Almost two years after China pledged to finance $24 billion in projects in the Philippines, only one loan agreement worth $73 million to fund an irrigation project north of Manila has been completed, Bloomberg reports. During his October 2016 visit to Beijing, President Rodrigo Duterte signed 27 deals including $9 billion in soft loans, a $3 billion credit line with the Bank of China, and $15 billion in financing for railroads, ports, energy and mining projects. Since then, however, an agreement with China's Baiyin Nonferrous Group to build a stainless-steel plant in the Philippines for $700 million has been halted, as has an agreement with Power China to develop a $1 billion, 300-megawatt hydropower plant, and a $780 million deal to raise three islands from a waterlogged area of Davao, Duterte's hometown. The latter project was canceled last July, after the city reviewed the project. "We have been used by China," said Richard Heydarian at the ADR-Stratbase Institute in Manila.

[EDITOR'S NOTE: China's popularity has suffered in the Philippines, with public trust in Beijing plummeting to its lowest since April 2016, the month before Duterte was elected president. According to a survey of 1200 Philippine voters conducted in late June, roughly nine in 10 said they wanted the Philippines to reassert its territorial claims in the South China Sea.]

July 27:

South Korea scrambled F-15K fighter jets to intercept a PLA aircraft that entered the Korean air defense identification zone (ADIZ) and warned it to leave. The aircraft spent more than four hours in the ADIZ after flying near a submerged rock controlled by Seoul but claimed by Beijing. China's own ADIZ includes the rock, named Suyan in Chinese or Ieodo in Korean, where Seoul has built a research station. It is likely that the Chinese plane was gathering military intelligence on South Korea's defenses, including the U.S.-backed Terminal High Altitude Area Defense (THAAD) system. Chinese aircraft made similar flights in February and April 2018 and at least two similar instances were observed last year. In February, Beijing said its aircraft was conducting a "training flight" in line with international law and practice, SCMP reports.

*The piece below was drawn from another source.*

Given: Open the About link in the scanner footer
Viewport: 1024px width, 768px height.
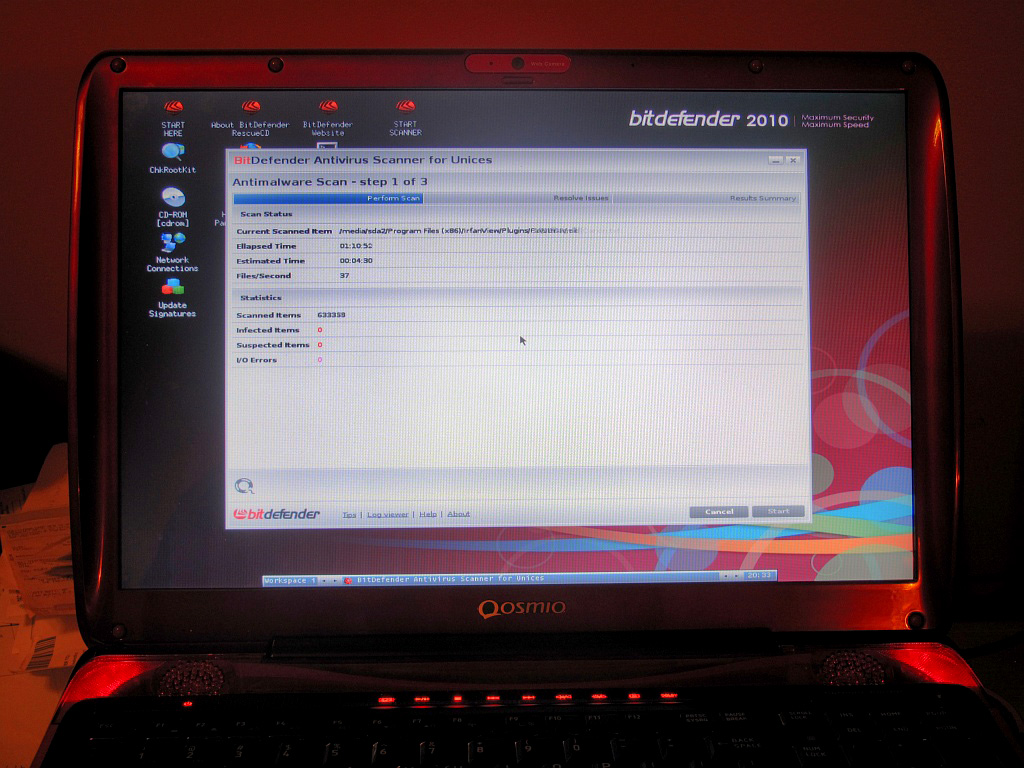Looking at the screenshot, I should tap(458, 514).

[EDITOR'S NOTE: China has long criticized U.S. surveillance aircraft flying off its coast. On April 1, 2001, PLA J-8 fighter jets incepted and collided with a U.S. EP-3 military reconnaissance aircraft resulting in the death of the Chinese piolet and forcing the EP-3 to make an emergency landing on Hainan, thus precipitating a diplomatic crisis in U.S.-China relations.]

July 28:

China is preparing to test its new Russian-made S-400 Triumph missile defense system. The S-400, which was delivered last week, is a surface-to-air missile system that will complement China's existing defense capabilities. It is capable of downing various tactical and strategic aircraft, ballistic missiles and hypersonic jets, including the U.S.' 5th generation F-35 stealth fighter. A People's Liberation Army unit trained in Russia will carry out a test firing against a simulated ballistic target in China. Because the PLA has used the S-300 since the 1990s, it will be easier for them to use the S-400 than it will be for India and Turkey, which are also planning to buy the new system. With a range of 2400km, the S-400 can engage up to 36 targets simultaneously with up to 72 missiles. Beijing has also purchased 24 Su-35 fighter jets from Moscow and took delivery of 14 of them at the end of 2017, SCMP reports.